What is needed ▸ Quote every line below exactly and skip any picture.
_ _ _
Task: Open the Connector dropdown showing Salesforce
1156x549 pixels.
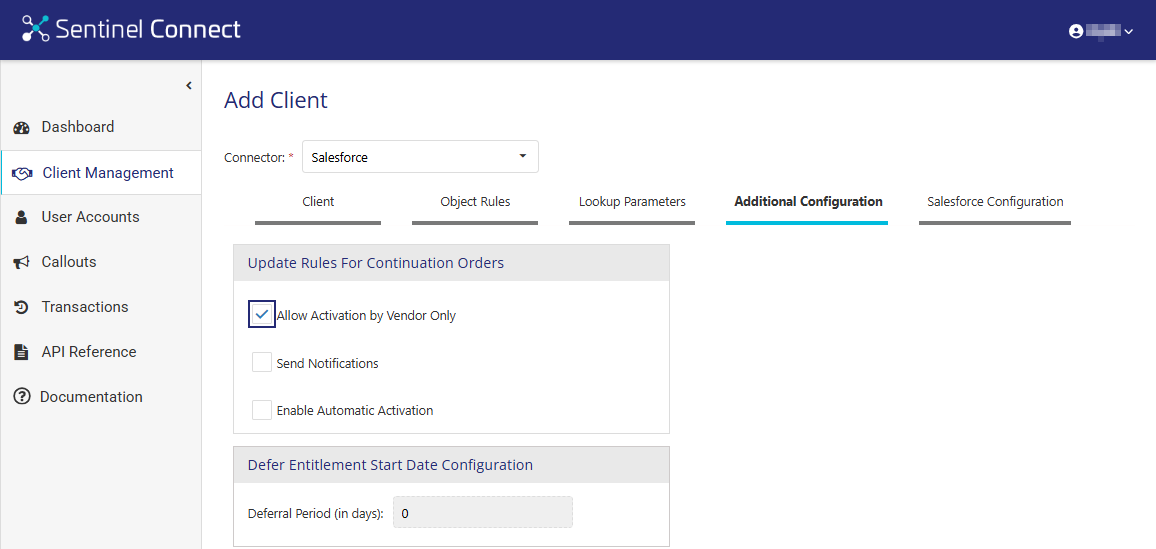Action: click(420, 157)
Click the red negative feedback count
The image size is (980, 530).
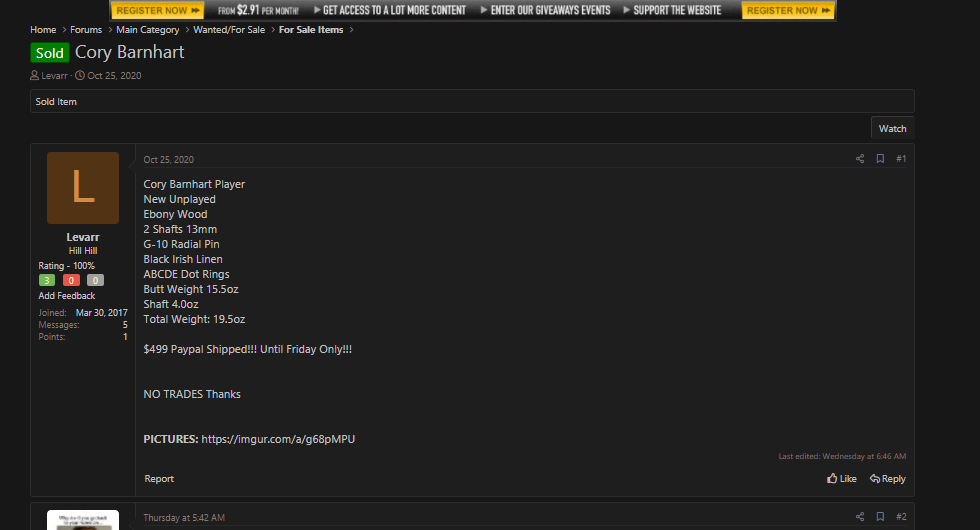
_ _ _
Answer to this exercise ▸
Task: Open the Connector dropdown showing Salesforce
1156x549 pixels.
Action: click(420, 157)
Click the red negative feedback count
The image size is (980, 530).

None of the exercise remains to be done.